- EXERCISE: Find every line in the items below that contains the string "Expand" and copy each such line. Case counts.

- ENTRIES SUPPLIED:
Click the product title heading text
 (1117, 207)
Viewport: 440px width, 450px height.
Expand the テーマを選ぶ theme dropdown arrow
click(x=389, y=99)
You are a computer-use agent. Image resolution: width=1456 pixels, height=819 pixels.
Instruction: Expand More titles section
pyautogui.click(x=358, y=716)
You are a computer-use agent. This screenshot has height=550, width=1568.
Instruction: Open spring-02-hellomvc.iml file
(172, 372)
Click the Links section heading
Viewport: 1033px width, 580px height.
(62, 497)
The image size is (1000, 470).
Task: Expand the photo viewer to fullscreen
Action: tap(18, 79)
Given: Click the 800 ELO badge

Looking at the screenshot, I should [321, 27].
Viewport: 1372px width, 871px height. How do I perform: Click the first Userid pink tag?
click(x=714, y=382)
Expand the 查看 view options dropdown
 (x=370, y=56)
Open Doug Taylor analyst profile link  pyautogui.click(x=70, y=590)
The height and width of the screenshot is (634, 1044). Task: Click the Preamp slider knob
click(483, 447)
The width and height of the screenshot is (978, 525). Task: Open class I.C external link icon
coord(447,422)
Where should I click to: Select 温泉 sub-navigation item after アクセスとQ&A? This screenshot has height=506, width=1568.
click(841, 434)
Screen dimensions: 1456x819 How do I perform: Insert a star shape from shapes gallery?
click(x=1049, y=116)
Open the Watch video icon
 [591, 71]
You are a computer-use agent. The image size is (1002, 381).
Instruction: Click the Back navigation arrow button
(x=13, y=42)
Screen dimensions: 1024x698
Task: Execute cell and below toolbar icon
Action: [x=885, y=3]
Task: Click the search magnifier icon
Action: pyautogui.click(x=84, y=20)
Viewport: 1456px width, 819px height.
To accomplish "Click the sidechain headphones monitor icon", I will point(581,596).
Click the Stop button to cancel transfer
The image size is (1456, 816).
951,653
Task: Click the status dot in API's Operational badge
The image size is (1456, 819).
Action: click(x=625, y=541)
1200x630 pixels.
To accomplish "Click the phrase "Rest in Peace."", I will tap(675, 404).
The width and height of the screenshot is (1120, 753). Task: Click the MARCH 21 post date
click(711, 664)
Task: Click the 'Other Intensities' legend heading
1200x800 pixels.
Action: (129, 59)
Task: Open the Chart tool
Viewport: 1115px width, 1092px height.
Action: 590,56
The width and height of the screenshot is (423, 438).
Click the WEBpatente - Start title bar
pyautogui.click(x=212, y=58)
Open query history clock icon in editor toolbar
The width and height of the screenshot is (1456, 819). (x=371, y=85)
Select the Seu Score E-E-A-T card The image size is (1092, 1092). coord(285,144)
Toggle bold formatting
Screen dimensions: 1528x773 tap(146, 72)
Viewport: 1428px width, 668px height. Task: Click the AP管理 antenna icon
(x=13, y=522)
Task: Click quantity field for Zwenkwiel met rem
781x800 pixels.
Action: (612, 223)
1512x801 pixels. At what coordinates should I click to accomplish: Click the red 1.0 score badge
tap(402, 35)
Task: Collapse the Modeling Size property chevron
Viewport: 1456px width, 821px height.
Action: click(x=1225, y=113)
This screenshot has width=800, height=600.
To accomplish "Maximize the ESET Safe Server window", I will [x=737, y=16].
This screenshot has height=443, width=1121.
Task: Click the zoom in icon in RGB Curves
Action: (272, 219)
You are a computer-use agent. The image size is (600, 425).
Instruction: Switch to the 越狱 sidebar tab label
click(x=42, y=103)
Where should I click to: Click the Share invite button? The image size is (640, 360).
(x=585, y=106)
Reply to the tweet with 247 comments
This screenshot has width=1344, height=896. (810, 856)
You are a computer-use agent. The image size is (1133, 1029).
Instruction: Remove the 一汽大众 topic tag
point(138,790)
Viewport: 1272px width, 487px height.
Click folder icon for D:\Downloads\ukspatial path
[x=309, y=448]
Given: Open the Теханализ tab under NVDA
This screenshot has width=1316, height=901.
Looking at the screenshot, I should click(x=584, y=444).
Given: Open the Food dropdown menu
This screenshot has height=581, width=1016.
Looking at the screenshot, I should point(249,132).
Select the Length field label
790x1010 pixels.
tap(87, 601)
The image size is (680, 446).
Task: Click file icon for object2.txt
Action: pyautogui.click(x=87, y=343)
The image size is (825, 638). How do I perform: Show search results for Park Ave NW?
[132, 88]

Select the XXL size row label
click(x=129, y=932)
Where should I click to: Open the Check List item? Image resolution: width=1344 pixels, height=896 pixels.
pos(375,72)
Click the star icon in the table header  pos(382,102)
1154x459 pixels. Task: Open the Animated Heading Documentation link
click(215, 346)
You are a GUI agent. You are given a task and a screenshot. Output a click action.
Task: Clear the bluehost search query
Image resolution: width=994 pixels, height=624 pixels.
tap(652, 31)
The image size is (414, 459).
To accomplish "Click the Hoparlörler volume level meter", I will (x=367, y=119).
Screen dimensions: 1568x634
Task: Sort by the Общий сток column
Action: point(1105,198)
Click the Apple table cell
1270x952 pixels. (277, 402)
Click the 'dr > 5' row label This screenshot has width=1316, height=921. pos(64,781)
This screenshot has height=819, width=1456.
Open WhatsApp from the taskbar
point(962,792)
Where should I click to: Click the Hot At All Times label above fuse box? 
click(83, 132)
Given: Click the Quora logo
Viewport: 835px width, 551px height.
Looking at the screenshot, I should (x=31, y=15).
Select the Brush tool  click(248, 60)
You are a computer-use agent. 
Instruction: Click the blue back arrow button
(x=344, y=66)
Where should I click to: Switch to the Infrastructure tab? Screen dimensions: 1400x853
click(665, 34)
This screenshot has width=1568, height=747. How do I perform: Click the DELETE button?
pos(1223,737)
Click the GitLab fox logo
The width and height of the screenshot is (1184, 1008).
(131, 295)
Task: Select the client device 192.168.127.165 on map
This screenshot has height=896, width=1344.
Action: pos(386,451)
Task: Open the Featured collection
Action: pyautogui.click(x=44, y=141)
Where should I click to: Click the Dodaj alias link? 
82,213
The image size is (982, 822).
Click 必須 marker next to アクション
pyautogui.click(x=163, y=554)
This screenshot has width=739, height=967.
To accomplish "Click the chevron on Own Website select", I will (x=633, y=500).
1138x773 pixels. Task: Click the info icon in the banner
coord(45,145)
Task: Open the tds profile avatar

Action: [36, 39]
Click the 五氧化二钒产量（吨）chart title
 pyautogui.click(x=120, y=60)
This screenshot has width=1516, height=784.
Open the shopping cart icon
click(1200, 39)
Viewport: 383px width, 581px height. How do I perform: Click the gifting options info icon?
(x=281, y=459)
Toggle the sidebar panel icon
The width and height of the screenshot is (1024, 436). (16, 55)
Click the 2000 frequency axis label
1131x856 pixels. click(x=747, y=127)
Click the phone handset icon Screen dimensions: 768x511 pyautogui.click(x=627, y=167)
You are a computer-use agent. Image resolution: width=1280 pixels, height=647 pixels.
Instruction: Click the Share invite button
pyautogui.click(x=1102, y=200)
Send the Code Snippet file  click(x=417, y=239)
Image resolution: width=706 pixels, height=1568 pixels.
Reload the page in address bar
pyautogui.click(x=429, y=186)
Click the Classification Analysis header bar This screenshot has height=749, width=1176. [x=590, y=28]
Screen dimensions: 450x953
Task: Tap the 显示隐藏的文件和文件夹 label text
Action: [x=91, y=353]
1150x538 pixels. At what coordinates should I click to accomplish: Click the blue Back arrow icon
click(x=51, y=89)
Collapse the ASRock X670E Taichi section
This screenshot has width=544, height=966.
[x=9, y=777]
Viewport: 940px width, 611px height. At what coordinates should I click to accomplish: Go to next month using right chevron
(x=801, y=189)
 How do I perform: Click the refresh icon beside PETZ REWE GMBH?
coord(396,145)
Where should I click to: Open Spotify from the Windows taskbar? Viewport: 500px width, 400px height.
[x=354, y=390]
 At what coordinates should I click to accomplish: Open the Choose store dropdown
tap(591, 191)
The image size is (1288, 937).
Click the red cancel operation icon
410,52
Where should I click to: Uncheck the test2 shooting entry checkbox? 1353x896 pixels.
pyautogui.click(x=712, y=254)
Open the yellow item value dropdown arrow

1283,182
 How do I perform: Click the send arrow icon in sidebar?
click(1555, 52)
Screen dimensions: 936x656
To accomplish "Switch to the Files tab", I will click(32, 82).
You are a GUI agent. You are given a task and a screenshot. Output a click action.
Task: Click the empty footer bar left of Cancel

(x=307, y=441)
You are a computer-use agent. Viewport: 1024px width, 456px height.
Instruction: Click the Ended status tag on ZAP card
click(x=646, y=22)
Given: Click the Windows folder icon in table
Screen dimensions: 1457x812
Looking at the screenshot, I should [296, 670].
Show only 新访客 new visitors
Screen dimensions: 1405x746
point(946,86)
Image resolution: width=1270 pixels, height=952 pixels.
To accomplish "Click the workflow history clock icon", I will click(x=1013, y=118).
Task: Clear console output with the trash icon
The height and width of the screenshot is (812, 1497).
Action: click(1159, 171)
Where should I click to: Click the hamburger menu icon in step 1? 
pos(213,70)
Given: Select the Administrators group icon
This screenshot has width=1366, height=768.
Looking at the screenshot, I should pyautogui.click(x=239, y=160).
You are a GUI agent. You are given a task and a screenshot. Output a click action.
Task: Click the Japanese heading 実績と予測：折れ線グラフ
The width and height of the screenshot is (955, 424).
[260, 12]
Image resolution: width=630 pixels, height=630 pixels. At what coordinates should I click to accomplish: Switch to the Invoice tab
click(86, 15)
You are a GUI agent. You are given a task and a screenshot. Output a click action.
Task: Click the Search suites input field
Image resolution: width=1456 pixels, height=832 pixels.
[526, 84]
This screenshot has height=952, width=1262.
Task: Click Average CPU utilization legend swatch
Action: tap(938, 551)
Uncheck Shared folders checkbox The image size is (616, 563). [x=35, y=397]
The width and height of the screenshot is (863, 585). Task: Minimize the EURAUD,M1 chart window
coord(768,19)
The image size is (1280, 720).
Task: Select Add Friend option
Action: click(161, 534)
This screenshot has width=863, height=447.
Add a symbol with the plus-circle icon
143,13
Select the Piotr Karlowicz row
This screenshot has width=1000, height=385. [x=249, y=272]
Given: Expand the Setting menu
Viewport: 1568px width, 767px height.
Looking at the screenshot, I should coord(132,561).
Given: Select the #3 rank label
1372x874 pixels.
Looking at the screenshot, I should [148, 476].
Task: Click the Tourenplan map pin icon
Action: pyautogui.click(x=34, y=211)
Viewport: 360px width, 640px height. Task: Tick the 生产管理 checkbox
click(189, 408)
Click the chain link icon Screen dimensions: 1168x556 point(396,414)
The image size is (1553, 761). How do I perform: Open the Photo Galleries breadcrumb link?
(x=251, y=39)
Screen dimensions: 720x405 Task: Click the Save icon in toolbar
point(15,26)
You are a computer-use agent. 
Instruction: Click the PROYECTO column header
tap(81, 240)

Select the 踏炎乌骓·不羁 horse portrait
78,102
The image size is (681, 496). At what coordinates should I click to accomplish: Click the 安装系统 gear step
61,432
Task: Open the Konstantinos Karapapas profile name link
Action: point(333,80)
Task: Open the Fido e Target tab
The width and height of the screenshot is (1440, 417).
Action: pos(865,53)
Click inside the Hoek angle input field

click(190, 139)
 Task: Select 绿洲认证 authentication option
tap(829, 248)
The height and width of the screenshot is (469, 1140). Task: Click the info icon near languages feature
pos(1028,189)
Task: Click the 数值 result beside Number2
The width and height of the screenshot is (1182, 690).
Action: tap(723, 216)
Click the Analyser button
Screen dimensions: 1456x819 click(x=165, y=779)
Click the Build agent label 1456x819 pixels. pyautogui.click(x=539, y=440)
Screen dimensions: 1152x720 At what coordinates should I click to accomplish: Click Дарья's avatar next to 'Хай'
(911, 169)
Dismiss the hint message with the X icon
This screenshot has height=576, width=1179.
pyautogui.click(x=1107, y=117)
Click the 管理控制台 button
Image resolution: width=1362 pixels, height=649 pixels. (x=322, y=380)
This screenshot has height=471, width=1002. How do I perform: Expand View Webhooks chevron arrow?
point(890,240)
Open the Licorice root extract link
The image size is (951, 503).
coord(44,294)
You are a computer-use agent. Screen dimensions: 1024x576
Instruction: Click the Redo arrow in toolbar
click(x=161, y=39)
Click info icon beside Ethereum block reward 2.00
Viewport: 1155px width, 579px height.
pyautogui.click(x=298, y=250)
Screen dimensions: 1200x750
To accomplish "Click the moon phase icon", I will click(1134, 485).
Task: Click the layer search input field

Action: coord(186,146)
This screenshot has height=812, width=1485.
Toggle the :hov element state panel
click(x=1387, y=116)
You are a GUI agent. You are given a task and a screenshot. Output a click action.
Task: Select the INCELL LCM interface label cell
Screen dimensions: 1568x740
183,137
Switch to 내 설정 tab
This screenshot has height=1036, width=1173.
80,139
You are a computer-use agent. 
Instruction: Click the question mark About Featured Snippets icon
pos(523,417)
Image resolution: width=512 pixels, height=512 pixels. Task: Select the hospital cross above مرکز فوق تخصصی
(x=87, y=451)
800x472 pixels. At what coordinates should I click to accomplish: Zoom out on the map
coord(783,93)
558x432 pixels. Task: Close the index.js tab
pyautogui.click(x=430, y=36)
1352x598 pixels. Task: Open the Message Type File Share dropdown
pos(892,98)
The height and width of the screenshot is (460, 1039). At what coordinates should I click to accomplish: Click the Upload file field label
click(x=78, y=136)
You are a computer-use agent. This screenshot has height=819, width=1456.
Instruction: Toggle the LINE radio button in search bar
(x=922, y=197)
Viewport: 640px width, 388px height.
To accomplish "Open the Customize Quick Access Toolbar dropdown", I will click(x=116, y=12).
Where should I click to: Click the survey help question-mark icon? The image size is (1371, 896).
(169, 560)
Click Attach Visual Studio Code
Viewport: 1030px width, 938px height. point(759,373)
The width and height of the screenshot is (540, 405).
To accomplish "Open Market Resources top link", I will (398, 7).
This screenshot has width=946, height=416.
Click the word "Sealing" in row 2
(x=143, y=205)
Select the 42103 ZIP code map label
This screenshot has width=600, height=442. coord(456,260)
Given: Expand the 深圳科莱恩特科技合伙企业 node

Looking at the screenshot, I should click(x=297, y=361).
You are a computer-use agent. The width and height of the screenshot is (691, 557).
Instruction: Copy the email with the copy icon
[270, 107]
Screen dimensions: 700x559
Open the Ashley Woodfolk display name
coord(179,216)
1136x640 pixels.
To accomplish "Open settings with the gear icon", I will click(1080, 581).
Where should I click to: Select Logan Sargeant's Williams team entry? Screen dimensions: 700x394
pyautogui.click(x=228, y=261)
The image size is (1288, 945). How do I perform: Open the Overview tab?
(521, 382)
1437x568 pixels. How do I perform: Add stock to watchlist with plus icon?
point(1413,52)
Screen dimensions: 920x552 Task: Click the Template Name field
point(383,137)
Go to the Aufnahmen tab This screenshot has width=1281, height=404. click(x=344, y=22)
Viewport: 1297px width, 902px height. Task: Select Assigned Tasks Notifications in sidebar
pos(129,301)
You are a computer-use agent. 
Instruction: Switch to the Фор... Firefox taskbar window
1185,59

- CORRECT OUTPUT:
Expand the テーマを選ぶ theme dropdown arrow
Instruction: Expand More titles section
Task: Expand the photo viewer to fullscreen
Expand the 查看 view options dropdown
Given: Expand the Setting menu
This screenshot has height=471, width=1002. How do I perform: Expand View Webhooks chevron arrow?
Given: Expand the 深圳科莱恩特科技合伙企业 node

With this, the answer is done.